All of that added up to a mass of election officials “who decided this was a good time to leave,” Eveler said. Knowing she was up for retirement in 2023, Eveler tried to hire someone who could be groomed to replace her as elections director when she stepped down. Every time she brought someone on board, they would quit.

“It was not comfortable to be around people who were accusing you of fraud and things like that, and you’re trying to convince people you were just trying to do your job,” she said. 

The ties that blind

While it’s not always possible to disentangle cause and effect around online misinformation, it is clear to many election officials that the viewpoints voters have encountered online around election fraud are so deeply ingrained that they can override other bonds, like friendship, family and community.

Many report that their personal and family relationships have been irrevocably altered by the experience. Neighbors and friends who once leaned on them as authoritative sources of election information now see them as emissaries of a deep state bent on disenfranchising the country.


The most disheartening exchanges are with direct relatives. Despite lifelong ties, the partisan divide around voter fraud often comes to define interactions with brothers, sisters, cousins, uncles and even parents. Some insist that relatives administering elections are hapless pawns in a larger game or that they are one of the few “good ones” in an otherwise hopelessly corrupt field.

“Some of the most uncomfortable conversations I’ve had were with members of my family,” Eveler said, noting that these interactions can be more caustic because family members “are willing to challenge you — and they don’t hold back.”
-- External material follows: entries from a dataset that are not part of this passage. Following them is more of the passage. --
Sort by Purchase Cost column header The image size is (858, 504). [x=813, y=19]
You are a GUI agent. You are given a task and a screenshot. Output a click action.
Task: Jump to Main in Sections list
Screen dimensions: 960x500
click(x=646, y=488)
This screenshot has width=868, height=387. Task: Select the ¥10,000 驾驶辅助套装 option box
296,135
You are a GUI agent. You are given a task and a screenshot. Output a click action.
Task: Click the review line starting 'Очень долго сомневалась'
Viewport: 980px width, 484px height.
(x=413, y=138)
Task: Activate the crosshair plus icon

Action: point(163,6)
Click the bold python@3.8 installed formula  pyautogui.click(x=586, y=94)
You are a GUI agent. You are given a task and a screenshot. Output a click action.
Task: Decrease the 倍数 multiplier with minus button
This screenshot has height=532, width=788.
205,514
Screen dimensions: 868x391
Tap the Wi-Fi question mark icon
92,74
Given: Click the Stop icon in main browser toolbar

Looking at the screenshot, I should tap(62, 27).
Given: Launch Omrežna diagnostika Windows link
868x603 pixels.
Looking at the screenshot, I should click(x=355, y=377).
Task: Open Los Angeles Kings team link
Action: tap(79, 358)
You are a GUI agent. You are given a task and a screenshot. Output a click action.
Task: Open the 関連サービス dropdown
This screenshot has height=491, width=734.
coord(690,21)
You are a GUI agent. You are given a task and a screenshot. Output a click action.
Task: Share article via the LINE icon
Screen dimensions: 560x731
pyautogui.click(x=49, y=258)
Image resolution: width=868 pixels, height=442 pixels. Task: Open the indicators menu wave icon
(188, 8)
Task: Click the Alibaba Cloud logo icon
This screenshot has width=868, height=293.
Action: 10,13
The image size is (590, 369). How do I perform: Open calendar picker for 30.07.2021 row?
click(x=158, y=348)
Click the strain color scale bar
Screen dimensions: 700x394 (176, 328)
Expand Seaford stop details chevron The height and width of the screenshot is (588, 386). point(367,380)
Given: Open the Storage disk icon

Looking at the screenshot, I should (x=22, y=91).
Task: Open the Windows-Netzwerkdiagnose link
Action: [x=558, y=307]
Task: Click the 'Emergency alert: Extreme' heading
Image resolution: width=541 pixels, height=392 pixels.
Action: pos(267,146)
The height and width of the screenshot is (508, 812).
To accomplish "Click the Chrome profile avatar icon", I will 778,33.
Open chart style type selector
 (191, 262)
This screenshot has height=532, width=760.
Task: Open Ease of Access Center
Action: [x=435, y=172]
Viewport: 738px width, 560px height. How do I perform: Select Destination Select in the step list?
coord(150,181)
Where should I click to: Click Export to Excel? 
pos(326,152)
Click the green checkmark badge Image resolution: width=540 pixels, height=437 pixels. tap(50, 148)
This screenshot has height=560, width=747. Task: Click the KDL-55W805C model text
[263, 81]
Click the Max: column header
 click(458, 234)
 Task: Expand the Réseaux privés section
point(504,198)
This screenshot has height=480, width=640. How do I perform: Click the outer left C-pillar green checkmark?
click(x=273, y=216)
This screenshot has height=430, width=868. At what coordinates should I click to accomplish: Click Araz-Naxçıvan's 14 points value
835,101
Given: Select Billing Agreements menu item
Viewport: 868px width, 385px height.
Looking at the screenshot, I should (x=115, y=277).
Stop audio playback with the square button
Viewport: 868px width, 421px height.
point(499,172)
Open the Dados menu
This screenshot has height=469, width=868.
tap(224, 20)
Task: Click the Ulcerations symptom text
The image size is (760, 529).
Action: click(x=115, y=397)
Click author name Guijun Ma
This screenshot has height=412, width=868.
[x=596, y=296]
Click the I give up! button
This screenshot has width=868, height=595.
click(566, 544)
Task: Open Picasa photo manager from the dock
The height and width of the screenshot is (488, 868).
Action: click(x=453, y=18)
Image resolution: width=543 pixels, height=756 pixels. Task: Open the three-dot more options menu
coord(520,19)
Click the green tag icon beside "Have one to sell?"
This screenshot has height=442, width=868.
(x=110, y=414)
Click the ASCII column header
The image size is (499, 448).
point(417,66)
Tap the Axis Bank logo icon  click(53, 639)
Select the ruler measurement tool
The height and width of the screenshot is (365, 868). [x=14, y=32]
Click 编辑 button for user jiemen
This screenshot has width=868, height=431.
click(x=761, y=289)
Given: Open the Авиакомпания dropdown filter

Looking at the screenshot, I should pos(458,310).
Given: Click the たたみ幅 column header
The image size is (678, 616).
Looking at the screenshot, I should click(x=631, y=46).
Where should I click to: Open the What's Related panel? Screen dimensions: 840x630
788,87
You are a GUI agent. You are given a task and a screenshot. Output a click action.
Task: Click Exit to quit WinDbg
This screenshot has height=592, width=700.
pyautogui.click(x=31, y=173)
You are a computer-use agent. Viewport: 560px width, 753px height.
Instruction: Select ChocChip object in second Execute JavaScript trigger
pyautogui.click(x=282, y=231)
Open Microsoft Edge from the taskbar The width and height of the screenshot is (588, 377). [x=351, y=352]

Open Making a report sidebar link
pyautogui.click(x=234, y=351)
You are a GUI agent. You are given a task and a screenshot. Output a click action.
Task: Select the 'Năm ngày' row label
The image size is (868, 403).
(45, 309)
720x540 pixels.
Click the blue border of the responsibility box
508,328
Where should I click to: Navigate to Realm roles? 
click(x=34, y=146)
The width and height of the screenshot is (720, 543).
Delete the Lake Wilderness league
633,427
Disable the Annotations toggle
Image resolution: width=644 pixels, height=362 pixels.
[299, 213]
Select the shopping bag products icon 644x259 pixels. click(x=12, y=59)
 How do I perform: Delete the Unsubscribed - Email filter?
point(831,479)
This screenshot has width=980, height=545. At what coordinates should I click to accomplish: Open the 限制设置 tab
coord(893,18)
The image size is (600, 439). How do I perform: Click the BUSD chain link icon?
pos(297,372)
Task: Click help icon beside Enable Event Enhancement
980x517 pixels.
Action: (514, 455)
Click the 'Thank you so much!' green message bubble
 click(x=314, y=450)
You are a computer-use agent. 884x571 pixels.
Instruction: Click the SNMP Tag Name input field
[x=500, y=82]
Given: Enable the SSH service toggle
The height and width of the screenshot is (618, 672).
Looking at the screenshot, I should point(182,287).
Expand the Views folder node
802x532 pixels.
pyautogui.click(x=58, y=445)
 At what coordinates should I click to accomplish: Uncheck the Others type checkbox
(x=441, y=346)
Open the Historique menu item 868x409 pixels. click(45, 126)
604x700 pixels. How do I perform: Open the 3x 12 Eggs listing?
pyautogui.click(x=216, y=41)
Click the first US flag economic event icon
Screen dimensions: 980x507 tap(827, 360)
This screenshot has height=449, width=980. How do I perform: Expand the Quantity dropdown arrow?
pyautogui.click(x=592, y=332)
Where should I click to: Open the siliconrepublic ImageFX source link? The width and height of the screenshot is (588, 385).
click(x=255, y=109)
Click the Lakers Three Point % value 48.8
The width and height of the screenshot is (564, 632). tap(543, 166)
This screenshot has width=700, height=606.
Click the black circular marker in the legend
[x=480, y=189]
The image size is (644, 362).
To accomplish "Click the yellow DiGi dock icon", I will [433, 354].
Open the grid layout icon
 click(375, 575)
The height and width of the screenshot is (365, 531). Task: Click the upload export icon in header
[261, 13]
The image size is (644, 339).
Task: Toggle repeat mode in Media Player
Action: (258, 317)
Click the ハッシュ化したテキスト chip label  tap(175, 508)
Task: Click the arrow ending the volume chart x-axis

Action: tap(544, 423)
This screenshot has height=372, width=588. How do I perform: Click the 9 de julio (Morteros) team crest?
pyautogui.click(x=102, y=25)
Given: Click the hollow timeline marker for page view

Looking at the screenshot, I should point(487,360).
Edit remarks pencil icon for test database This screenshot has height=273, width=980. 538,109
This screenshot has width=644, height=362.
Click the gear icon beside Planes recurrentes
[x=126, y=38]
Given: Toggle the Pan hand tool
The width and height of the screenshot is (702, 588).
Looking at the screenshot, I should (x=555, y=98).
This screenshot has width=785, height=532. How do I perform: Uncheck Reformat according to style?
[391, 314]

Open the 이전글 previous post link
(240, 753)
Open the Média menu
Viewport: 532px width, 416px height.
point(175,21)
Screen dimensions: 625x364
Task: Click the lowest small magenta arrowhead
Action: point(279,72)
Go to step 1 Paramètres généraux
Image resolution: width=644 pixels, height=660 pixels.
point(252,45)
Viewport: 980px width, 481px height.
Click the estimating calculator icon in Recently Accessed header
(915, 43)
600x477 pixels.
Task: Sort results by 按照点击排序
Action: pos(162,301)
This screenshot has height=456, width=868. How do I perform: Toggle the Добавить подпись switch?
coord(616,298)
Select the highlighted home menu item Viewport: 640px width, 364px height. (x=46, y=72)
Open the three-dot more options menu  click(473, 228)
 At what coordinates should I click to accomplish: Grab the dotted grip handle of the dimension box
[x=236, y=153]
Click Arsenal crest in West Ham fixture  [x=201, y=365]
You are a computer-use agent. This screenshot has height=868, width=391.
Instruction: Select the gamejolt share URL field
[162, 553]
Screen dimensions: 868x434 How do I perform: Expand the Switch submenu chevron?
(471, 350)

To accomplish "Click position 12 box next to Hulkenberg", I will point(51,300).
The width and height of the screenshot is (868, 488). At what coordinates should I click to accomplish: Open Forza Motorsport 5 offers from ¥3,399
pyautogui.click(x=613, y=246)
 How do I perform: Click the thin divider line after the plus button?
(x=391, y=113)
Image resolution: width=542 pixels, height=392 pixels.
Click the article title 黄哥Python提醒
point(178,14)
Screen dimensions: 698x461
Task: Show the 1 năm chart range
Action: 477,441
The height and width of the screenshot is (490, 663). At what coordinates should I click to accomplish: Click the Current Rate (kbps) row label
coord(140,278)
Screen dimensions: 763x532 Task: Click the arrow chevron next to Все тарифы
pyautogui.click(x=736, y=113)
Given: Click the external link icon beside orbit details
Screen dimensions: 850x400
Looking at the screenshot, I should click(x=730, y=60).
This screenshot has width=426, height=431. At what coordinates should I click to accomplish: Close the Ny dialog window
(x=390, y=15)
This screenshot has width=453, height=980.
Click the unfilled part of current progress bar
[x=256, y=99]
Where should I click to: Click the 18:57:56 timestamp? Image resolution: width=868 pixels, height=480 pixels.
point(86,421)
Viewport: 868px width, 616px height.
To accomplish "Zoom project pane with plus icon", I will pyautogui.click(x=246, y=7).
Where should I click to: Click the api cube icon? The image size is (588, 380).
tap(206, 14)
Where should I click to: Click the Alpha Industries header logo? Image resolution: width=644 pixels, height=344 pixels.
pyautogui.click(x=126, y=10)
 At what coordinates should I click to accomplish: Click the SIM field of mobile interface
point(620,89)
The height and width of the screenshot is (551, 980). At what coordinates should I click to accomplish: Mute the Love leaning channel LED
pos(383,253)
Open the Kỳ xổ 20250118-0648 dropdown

“It’s frustrating because these people have known you your whole life, they trusted you in the most intimate things in family life, and yet they don’t trust that you’re going to conduct an election accurately,” she said.

Sin said that the human brain “much more prefers to have complete information that makes sense to us than having incomplete information that may or may not make sense.” When faced with the contradiction of a trusted family member who is also part of a group they have internally demonized, most people will fall back to a simpler explanation, one that usually aligns with their deeply held ideological beliefs.

In 2021, Wyman visited old family friends in Idaho who had helped the family get their affairs in order after the death of her parents.


“When I first got there the first thing my dear friend said to me was ‘there’s nothing you can say that will convince me otherwise, I know it was stolen,’” Wyman recalled. “And I responded with ‘I’m not going to try, but I’ll answer any questions you have.’”

Wyman spent two hours in a bar debunking various myths and falsehoods about the election system, about unsecured ballots and dead people voting. By the end, the family friend was willing to listen to what she had to say — but only after hours of patient discussion with a trusted family friend and a registered Republican.

“Had I been a Democratic Secretary of State I’m pretty sure they probably wouldn’t have listened to a word I said,” Wyman said. “Those are the very walls we have to try to figure out how to break down.” 

Eveler said she remains happy in her retirement, traveling more and spending time with her grandchildren. She still gets calls from old colleagues asking questions about proper procedures or to get her advice on how to handle administrative matters.

She answers as many as she can because election work — and the long hours and stress it brings — was “the hardest job I’ve ever loved,” and one that continues to be important to the well-being of the country.


“But I’m glad I’m not in the middle of it anymore,” she said.